It could reduce the financial benefits that consumers can achieve thanks to energy communities. The office also proposes double charging for electricity that the energy community would store in a battery, the Slovak Sustainable Energy Association (SAPI) warned on Monday.
In connection with the promotion of the concept of local production and consumption of electricity within the energy communities, it was expected to provide concessions on network charges, SAPI officials said. However, according to them, the office did not accept substantive and professional proposals and does not plan to adjust price regulation in favor of the development of community energy.
On the contrary, it proposes that consumers, which include a community that would like to further store the generated electricity in a battery outside the point of consumption, pay twice the so-called tariff for system services, the association explained. “Today, however, it is only paid for final consumption and not for storage. In practice, this will mean that for energy communities that would also like to have physical batteries, their own electricity will become more expensive by at least a duplicate payment for this tariff,” said SAPI director Ján Karaba.
According to the association, it is essential for the development of community energy that the regulatory authority creates favorable price regulation and considers the planned introduction of a double charge for the use of batteries in energy communities as well. Own sources of energy should be the way to reduce energy costs for households, and in the case of energy communities, households that cannot build their own source could also benefit from them.

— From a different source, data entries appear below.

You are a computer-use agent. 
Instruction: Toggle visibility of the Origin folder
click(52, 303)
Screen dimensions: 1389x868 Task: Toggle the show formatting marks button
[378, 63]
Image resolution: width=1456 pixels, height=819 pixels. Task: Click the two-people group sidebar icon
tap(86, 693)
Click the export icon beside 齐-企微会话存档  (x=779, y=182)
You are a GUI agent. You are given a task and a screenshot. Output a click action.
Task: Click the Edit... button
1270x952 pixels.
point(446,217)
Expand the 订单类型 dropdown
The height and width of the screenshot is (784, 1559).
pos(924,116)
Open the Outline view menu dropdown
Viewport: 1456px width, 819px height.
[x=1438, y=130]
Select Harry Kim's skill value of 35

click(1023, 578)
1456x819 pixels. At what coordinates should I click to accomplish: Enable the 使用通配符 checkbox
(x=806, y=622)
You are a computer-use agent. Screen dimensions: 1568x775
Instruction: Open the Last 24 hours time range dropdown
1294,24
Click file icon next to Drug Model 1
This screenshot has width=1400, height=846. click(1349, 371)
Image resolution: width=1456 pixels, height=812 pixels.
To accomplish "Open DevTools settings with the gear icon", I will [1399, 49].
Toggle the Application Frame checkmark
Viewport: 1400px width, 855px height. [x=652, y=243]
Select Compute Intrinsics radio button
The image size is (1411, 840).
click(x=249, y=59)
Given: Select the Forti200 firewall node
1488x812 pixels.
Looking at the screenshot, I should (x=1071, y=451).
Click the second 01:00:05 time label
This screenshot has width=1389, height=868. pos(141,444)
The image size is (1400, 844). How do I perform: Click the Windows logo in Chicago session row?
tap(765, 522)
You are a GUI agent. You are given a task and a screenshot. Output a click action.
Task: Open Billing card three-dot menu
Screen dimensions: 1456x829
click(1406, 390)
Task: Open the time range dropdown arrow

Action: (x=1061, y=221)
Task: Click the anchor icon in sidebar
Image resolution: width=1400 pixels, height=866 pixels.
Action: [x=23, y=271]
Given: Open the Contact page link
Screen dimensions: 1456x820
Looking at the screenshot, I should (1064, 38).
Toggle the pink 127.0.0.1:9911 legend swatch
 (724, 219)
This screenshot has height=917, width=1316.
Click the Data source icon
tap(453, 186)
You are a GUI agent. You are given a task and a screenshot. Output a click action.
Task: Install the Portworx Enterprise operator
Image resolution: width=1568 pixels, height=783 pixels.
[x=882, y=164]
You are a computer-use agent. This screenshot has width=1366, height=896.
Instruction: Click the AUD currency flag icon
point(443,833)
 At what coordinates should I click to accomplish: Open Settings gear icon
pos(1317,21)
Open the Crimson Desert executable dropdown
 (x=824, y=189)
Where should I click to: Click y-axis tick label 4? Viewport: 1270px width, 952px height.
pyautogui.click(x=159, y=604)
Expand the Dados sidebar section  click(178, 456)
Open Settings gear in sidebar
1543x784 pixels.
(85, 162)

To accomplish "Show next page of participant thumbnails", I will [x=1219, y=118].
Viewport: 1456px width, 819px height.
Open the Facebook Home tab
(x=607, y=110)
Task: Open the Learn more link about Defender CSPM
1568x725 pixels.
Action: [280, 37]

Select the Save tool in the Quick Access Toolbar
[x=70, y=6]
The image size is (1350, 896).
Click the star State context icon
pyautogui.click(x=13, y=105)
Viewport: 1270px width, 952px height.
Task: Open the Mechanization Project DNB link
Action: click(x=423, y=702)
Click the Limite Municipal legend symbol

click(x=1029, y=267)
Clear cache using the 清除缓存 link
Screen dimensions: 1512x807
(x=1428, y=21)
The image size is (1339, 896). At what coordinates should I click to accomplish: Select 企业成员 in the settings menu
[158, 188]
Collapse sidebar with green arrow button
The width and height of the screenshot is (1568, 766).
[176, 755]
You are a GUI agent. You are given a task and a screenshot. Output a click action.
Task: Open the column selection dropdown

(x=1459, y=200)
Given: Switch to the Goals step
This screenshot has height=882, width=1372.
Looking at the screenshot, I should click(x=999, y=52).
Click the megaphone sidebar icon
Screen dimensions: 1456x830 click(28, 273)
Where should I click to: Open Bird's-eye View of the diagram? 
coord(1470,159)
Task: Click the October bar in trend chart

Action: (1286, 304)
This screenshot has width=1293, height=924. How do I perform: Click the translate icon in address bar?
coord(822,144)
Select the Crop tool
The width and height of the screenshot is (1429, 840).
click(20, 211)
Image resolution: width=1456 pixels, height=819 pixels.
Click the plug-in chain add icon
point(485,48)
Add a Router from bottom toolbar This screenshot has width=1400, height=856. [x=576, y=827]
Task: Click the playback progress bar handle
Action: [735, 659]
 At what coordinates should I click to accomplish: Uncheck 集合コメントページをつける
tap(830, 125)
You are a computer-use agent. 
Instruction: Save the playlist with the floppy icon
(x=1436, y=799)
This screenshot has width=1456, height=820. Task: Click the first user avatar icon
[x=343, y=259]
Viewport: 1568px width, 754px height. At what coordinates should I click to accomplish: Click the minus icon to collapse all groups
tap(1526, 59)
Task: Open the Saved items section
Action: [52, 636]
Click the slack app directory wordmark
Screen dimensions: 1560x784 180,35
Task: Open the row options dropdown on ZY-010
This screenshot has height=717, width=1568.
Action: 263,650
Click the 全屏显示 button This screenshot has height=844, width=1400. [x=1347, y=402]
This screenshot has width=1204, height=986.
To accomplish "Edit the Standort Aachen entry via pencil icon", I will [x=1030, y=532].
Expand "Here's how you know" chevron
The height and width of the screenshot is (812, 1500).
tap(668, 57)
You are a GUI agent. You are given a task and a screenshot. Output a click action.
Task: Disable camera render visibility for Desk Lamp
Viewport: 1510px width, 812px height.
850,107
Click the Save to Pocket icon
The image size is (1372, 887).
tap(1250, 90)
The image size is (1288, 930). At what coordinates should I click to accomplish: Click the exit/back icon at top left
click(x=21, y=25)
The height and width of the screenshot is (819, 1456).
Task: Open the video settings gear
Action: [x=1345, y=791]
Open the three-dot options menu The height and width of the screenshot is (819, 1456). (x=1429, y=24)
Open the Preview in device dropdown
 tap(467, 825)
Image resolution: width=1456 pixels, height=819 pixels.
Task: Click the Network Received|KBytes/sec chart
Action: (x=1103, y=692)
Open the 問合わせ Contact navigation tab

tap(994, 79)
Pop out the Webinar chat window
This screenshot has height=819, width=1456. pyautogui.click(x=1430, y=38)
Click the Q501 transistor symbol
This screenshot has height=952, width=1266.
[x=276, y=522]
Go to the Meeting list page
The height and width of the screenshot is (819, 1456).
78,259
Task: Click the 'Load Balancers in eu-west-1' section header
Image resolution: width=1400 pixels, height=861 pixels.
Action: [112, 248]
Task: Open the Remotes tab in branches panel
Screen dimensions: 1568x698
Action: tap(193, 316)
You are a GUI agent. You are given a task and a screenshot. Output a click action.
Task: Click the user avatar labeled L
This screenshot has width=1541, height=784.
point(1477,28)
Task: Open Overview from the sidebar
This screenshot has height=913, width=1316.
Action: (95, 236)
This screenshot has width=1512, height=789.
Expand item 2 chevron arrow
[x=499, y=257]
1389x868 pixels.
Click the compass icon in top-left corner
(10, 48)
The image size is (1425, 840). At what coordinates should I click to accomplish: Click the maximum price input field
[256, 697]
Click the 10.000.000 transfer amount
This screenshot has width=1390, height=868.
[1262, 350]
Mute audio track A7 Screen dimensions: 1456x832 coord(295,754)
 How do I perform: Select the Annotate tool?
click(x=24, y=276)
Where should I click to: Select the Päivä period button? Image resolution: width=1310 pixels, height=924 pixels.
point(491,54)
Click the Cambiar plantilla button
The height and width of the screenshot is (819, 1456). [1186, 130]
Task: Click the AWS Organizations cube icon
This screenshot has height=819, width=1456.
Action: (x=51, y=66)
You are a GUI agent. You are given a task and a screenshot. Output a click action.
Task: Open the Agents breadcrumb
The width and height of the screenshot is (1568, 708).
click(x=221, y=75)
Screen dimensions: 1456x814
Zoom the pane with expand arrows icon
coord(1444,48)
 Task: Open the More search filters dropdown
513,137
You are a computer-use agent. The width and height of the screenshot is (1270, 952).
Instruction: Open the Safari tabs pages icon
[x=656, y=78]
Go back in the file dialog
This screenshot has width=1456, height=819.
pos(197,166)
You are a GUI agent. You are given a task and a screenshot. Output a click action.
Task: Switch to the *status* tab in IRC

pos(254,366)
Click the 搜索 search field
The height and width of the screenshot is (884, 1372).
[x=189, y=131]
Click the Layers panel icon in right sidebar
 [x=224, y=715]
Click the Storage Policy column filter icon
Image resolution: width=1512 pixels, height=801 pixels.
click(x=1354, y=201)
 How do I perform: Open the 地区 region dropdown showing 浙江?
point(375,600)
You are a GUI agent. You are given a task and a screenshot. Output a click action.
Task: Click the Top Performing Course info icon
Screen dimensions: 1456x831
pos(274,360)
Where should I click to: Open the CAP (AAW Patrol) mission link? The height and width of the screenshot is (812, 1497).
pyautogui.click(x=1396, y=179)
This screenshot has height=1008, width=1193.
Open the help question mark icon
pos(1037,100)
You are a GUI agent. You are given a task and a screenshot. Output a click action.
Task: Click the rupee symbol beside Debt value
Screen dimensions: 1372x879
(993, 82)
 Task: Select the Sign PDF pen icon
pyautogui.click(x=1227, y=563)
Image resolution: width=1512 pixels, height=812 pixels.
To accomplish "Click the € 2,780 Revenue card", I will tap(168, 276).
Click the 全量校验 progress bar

Municipalities could also benefit further from energy communities, for example in the case of electricity production on school roofs. “If we disadvantage energy communities from the beginning, which also have a social aspect from this point of view, we will condemn households that cannot afford their own source from a technical or financial point of view to higher energy costs,” concluded Karaba.
The new ÚRSO decree, which affects the profitability and development of energy communities in Slovakia, should currently be in the interdepartmental commenting process.